→ **TASK OBJECTIVE**:
Copy out each line below that contains the word "beside".

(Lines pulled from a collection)
-- Start --

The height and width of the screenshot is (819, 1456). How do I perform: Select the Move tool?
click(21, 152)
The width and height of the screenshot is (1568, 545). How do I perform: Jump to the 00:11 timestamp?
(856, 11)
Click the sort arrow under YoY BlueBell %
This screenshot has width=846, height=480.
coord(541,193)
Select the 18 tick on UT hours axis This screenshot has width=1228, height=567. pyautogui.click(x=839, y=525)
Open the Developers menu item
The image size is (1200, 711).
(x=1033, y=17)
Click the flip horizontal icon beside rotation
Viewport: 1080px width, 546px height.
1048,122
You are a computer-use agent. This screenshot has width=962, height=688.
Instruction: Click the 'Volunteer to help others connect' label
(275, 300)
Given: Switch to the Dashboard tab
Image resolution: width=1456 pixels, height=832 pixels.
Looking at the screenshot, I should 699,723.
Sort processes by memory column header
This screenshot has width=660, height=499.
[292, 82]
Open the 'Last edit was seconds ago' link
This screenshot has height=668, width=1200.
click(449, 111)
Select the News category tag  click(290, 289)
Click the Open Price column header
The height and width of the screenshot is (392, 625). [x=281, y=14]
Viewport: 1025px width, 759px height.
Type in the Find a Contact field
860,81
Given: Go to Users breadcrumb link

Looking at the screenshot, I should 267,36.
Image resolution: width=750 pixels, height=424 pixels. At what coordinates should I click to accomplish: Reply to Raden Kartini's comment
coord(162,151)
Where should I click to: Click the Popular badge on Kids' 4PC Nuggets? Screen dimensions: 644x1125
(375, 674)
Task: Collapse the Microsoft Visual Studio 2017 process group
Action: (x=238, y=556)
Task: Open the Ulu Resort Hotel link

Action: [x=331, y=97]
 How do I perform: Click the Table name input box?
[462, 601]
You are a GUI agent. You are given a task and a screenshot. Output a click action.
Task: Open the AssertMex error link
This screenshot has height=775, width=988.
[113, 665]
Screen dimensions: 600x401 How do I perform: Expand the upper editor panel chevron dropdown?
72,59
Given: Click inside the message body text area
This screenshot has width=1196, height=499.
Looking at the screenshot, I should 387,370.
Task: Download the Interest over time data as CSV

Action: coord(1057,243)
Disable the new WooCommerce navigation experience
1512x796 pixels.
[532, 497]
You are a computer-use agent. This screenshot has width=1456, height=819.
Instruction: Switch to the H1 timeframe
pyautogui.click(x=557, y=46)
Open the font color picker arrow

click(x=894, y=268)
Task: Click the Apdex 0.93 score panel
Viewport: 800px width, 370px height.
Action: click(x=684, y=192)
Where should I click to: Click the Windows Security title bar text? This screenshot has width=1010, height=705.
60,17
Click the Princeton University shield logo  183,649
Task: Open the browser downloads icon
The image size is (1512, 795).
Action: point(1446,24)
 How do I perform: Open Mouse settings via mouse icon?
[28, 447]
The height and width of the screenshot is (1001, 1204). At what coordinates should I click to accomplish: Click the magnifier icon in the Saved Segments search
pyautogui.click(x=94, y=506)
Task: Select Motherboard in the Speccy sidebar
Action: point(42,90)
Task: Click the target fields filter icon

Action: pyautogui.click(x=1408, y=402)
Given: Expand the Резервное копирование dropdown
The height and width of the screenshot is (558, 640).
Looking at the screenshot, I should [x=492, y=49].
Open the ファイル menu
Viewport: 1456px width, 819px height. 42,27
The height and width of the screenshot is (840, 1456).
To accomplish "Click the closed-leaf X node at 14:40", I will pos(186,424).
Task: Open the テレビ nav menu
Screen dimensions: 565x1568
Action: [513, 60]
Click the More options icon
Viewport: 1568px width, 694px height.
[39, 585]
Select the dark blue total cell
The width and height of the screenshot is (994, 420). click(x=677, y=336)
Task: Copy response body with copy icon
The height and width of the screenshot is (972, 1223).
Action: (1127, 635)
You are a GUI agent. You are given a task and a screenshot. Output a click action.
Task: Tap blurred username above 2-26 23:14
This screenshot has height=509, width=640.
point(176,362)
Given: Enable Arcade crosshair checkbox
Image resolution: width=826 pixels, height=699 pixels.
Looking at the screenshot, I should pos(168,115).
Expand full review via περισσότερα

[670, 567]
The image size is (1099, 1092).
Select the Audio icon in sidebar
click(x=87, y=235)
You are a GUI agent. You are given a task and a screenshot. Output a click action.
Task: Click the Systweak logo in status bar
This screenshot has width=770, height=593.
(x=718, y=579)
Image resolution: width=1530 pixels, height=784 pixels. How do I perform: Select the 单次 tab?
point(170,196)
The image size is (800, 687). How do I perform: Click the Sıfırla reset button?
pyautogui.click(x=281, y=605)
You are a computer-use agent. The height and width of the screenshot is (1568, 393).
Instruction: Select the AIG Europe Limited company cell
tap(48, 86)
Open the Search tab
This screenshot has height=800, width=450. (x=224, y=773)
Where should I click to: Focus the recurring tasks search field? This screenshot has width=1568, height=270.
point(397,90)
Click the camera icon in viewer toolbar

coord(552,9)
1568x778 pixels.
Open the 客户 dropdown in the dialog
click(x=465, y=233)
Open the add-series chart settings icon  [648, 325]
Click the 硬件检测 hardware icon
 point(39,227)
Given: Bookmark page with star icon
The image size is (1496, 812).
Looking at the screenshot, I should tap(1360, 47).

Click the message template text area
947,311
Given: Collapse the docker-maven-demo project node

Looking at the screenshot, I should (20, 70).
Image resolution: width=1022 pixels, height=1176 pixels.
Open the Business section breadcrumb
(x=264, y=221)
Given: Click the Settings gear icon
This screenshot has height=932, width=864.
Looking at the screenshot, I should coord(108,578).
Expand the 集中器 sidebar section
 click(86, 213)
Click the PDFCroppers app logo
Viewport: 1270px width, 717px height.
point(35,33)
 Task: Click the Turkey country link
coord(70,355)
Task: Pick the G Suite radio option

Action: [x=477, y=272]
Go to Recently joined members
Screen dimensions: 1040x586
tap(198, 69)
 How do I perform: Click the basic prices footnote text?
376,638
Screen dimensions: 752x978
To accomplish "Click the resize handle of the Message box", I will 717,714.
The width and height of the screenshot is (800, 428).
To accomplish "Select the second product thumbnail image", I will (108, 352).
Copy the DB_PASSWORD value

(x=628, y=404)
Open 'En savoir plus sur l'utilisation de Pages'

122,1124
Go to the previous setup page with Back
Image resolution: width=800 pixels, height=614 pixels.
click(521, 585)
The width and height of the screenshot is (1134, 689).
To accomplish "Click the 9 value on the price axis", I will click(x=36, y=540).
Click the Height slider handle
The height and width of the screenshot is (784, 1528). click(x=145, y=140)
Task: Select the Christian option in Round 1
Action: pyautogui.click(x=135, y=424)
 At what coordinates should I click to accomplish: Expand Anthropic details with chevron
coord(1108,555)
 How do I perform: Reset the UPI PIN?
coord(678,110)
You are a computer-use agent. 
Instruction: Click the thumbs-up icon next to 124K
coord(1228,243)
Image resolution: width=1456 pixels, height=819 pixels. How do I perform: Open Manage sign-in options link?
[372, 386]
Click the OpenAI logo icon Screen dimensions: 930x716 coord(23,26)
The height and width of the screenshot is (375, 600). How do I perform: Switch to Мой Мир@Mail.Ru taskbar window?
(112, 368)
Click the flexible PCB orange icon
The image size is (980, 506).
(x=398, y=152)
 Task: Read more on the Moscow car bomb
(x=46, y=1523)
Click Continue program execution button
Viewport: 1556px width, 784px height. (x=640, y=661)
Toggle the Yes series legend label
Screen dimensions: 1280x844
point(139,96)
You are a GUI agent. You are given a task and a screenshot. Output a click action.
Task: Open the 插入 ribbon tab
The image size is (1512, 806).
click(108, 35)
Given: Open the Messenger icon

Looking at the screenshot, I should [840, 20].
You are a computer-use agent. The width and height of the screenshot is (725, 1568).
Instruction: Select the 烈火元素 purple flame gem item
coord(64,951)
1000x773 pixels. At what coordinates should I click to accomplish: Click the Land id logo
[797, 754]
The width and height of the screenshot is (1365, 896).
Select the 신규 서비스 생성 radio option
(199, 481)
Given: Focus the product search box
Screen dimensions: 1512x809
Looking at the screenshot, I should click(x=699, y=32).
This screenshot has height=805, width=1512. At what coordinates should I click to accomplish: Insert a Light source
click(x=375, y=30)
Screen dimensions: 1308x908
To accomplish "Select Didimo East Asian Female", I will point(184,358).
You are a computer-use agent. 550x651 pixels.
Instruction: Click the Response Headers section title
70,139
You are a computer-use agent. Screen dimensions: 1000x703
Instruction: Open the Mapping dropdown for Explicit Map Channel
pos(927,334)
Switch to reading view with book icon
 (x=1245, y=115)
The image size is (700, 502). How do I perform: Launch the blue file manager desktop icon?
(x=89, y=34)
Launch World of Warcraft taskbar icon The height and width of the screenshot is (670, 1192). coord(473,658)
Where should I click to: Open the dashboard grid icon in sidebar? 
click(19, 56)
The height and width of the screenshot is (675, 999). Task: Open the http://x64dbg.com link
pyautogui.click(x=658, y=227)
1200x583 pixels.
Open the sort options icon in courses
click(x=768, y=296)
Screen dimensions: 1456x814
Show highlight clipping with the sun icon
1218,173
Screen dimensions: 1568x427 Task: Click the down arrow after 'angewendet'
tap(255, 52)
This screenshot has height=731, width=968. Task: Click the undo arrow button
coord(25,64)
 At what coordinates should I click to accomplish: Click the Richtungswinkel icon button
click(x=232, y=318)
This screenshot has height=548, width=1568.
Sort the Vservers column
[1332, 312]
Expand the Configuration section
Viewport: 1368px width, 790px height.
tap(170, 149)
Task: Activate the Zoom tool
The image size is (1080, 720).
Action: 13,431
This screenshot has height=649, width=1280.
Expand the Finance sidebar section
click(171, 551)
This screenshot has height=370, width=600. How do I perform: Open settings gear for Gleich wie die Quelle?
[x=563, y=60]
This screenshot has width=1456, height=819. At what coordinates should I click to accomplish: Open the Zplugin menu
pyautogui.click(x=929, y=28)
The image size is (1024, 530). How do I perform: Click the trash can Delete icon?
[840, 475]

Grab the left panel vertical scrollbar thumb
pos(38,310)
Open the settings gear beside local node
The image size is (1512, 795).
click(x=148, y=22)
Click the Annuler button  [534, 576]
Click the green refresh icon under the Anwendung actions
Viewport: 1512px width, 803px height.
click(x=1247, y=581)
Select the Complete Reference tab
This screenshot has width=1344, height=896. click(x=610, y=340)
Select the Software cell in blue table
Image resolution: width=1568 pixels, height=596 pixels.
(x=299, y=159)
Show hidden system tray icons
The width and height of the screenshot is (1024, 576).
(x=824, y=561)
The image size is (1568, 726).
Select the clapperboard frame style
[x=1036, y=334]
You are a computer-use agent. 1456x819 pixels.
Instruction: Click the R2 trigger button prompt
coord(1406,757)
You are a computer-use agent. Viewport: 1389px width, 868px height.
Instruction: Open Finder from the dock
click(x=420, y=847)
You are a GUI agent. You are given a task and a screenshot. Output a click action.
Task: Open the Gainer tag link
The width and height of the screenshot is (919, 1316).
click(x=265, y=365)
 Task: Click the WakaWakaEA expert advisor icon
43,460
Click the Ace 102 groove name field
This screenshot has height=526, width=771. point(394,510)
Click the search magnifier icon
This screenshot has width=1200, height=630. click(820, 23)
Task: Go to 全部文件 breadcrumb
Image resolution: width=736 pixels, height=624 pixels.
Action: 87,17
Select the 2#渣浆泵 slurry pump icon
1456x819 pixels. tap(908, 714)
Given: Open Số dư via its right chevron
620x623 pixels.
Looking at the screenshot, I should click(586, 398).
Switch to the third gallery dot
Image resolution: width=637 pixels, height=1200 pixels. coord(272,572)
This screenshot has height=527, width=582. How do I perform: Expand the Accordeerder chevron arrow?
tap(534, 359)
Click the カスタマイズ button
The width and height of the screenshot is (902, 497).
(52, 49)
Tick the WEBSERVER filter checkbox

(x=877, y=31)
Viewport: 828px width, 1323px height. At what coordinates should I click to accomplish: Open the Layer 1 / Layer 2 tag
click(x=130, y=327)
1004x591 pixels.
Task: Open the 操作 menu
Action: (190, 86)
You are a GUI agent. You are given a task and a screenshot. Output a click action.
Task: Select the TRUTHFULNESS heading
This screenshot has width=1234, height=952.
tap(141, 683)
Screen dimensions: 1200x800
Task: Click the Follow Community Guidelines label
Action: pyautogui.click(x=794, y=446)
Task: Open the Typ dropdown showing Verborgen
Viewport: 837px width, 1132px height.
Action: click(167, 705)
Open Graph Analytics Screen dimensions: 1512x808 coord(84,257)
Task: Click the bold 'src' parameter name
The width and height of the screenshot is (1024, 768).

-- End --

→ **TASK SOLUTION**:
Click the flip horizontal icon beside rotation
Open the settings gear beside local node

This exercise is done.